One may sleep on Shabbat in order to gather strength in preparation for Seder night, but le-chatchilla, it is preferable not to say explicitly that this is the purpose of sleep. However, there is no prohibition to do so, since the main prohibition is to talk on Shabbat about something that is forbidden to do on Shabbat. Nor is there in this speech that much harm to the honor of Shabbat, since it is for the purpose of a mitzvah.
One who leaves for synagogue while it is still Shabbat may take a machzor (holiday prayer book) with him. He should look at its contents a bit on Shabbat, so that his taking it will have served a purpose on Shabbat.

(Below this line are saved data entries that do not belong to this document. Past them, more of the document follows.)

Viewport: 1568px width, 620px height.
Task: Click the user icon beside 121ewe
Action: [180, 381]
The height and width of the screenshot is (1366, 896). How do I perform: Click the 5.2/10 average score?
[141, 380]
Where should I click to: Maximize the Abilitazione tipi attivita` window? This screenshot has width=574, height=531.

Preparations for Seder Night Food
In order not to delay the Seder, it is correct to prepare everything needed for Seder night from Friday: cook the food, prepare the charoset, the maror, and zero’ah, and put them in the refrigerator. After Shabbat is over take them out of the refrigerator, because it is forbidden to prepare from Shabbat to Yom Tov.

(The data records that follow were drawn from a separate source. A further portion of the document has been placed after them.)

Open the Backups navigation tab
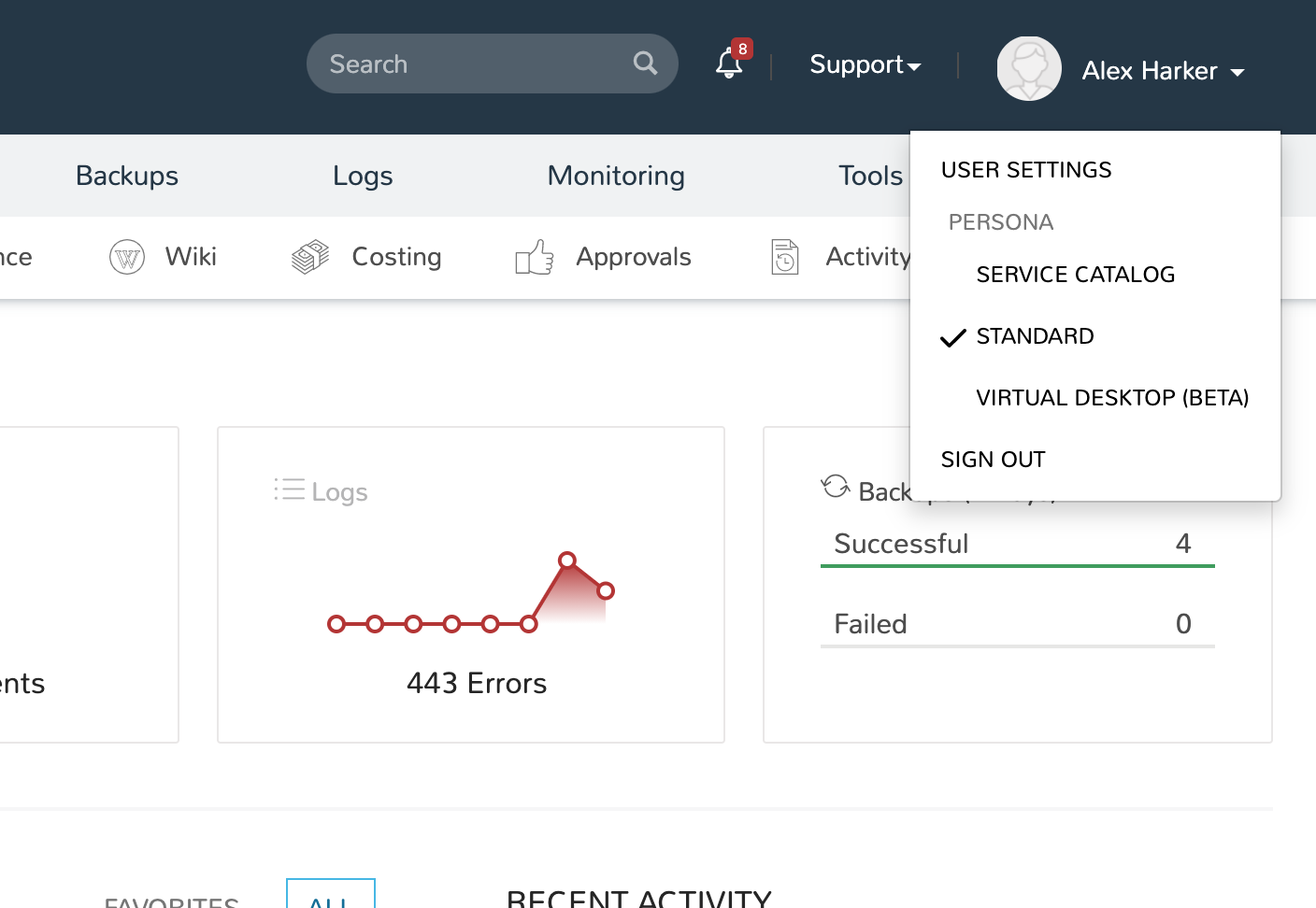Screen dimensions: 1316x908 [x=127, y=176]
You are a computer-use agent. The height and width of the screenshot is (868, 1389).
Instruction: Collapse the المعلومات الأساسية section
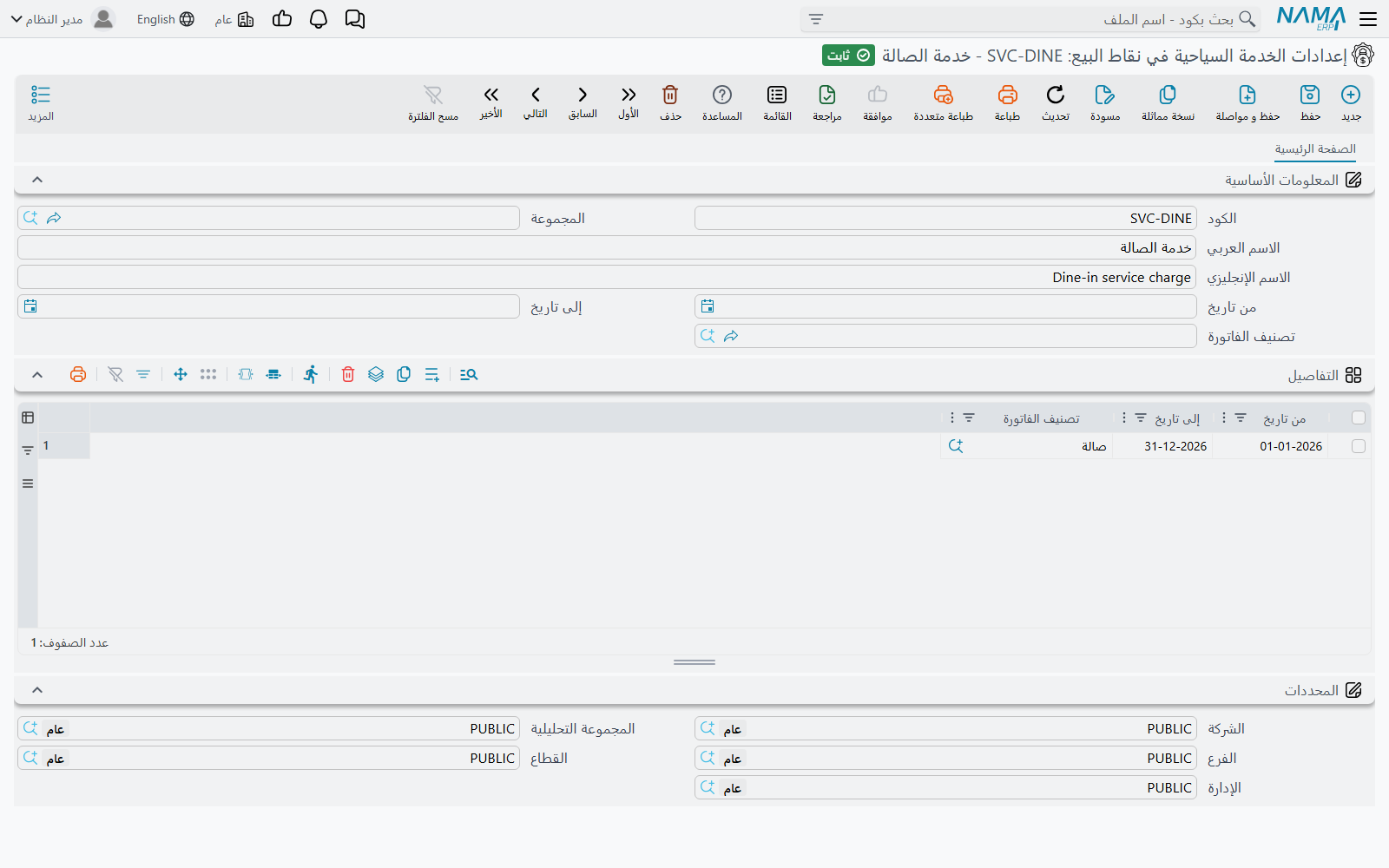tap(37, 180)
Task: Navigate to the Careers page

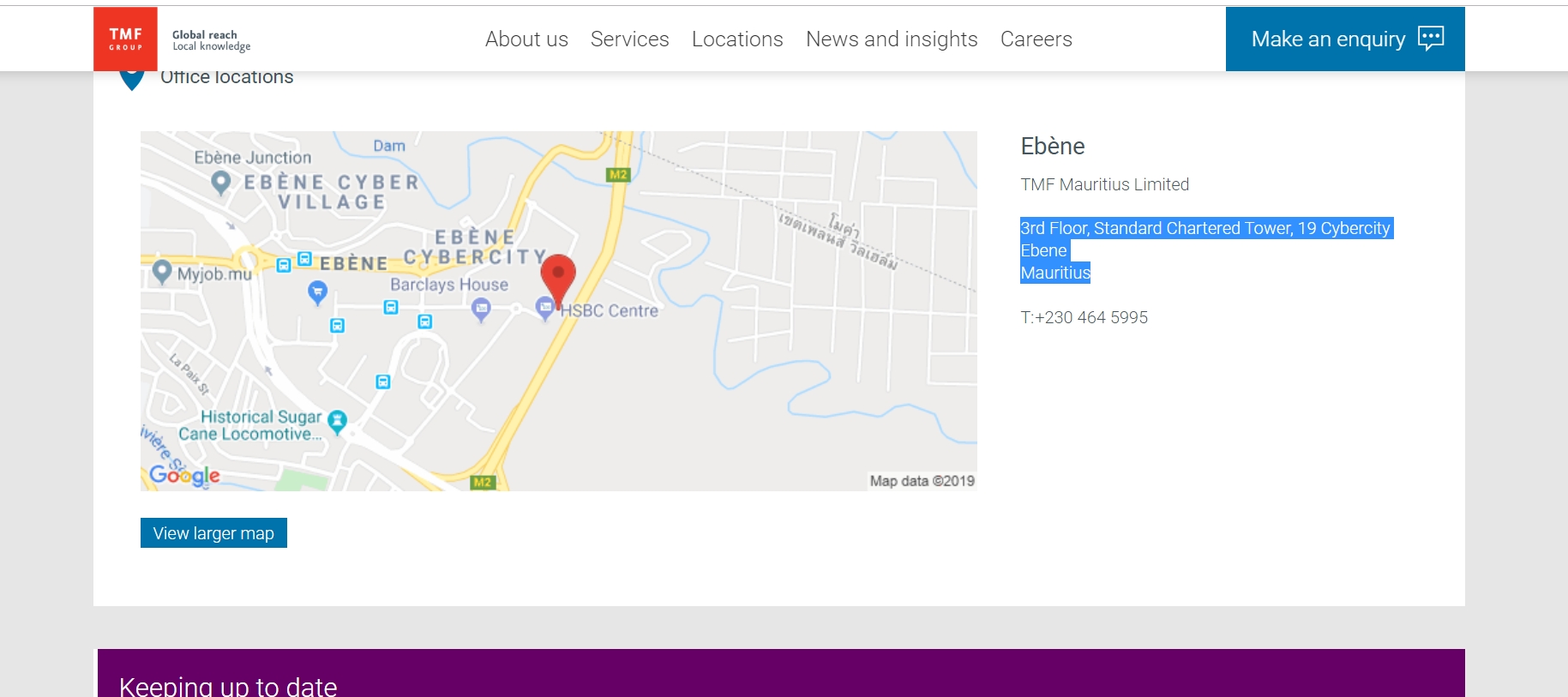Action: coord(1036,39)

Contemporary poskim disagree about whether one may remove food from a freezer on Shabbat to be used for a Yom Tov meal. As a practical matter, under extenuating circumstances, such as if waiting until after Shabbat will cause anguish and a considerable delay to the beginning of the Yom Tov meal, food may be removed on Shabbat. However, absent such necessity, one should be stringent and not remove food from a freezer on Shabbat for use on Yom Tov (Peninei Halakha: Moadim 2: 12).
It is forbidden to light the Yom Tov candles before tzeit ha-kochavim, rather, one should wait until after Shabbat has departed, then the woman should say “Baruch ha-mavdil bein kodesh le-kodesh” (“Blessed is He who distinguishes between holy and holy”), and light the candles.

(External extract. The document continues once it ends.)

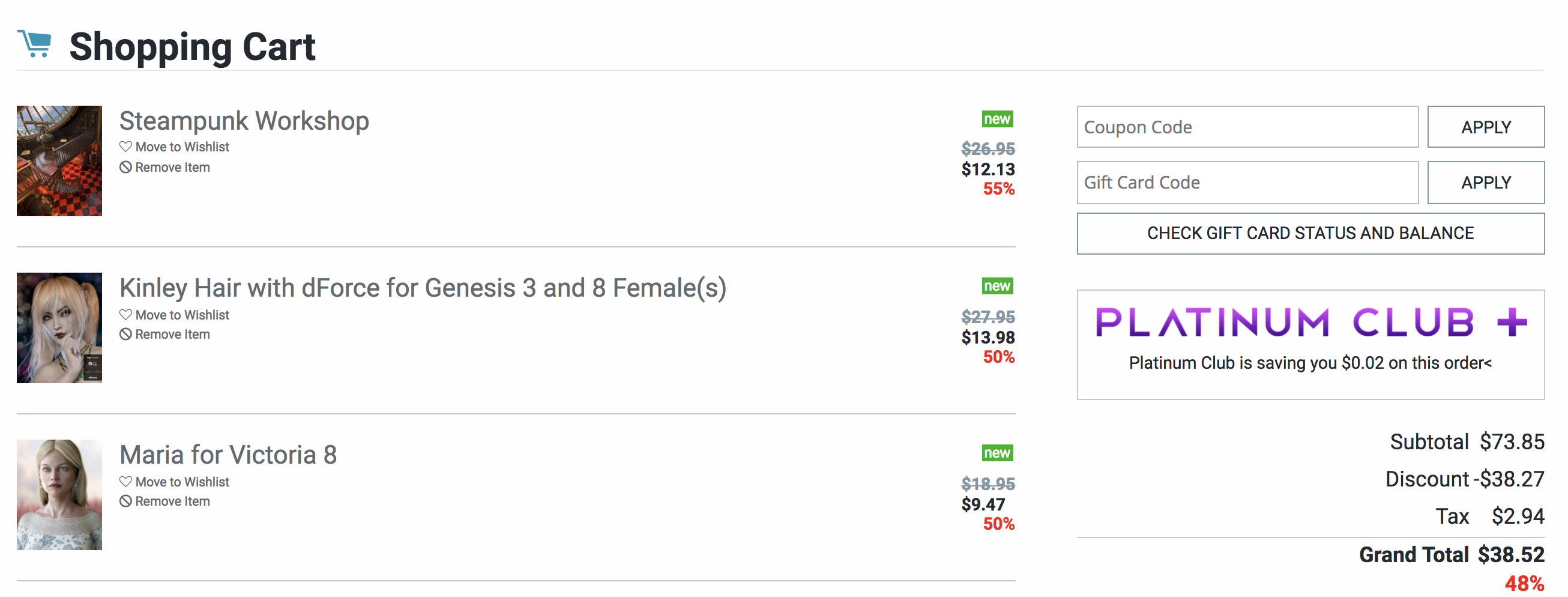Open Maria for Victoria 8 thumbnail

point(59,495)
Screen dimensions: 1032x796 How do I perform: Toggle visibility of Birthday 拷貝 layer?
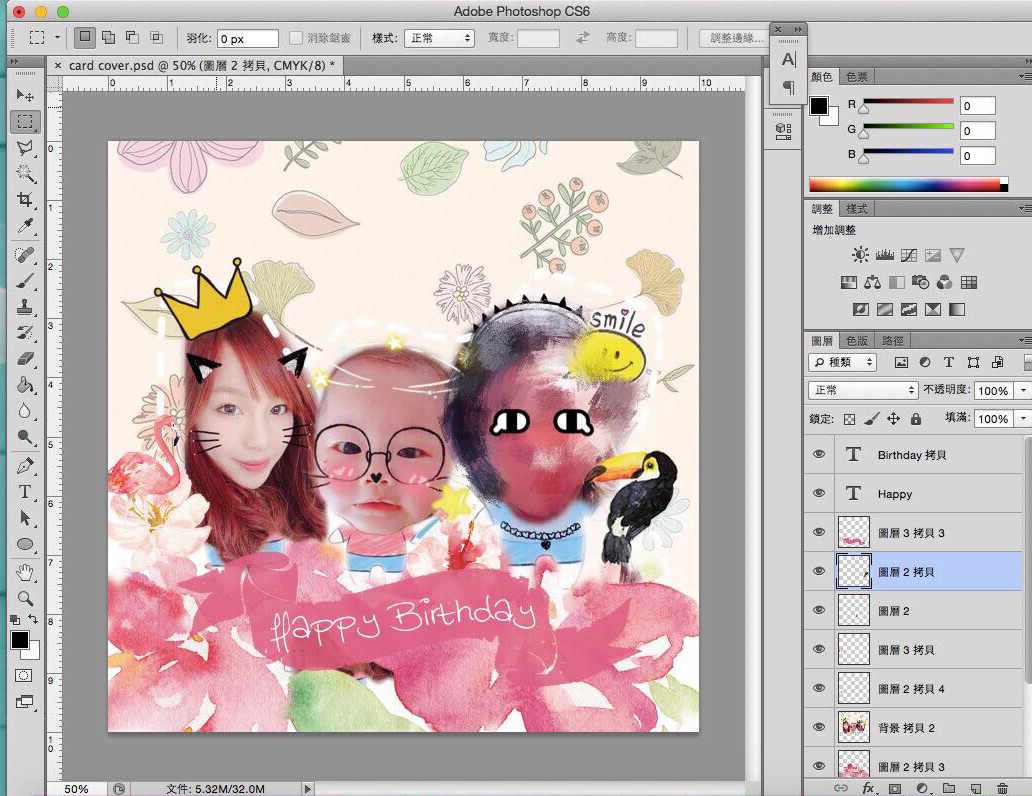click(x=819, y=454)
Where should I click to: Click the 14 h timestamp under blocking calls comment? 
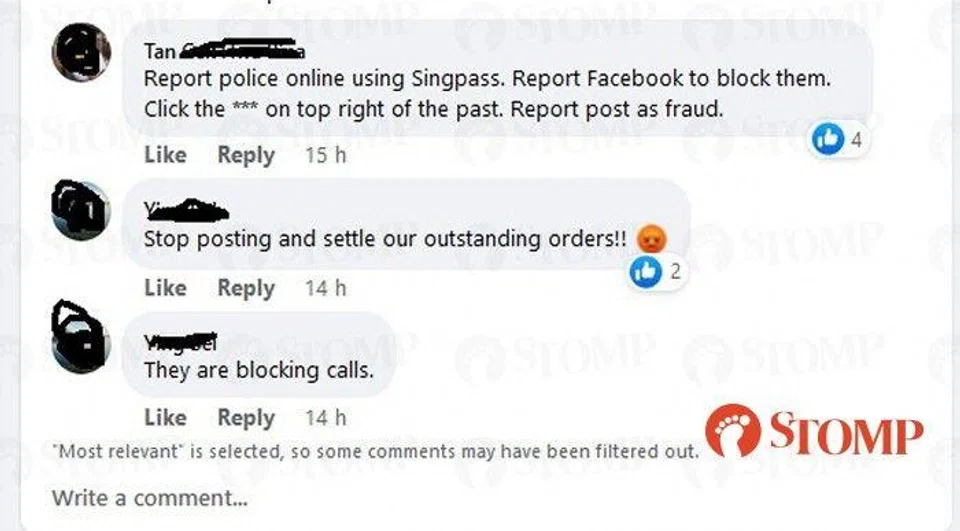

Since it is forbidden to light a new fire on Yom Tov, it is necessary to prepare a candle before Shabbat that will light for more than twenty-four hours, from which one may light candles on Yom Tov. If they were not prepared, one should take fire from neighbors to light the Yom Tov candles.
One may force the candles into the candlesticks even though this may shave off a bit of the candles. There is no prohibition of Meḥatekh (cutting), because the shaving is done with a shinui (in an irregular manner). It is also permitted to use a knife to remove wax left in the candlestick, if it is getting in the way of putting in the new candles. Similarly, if one uses tea lights or votive candles, he may pry the little metal discs left over from the previous night out of the glass cup. If one uses floating wicks, they may be inserted into the cork disks that hold them. However, one using candles may not melt the bottoms to make them stay in the candlestick, as this is a derivative of Memaḥek (smoothing). Similarly, it is forbidden to cut the bottoms or sand them in order to stick the candles into the candlesticks, because this is a violation of Meḥatekh (Peninei Halakha: Moadim 2:3).
This article appears in the ‘Besheva’ newspaper and was translated from Hebrew.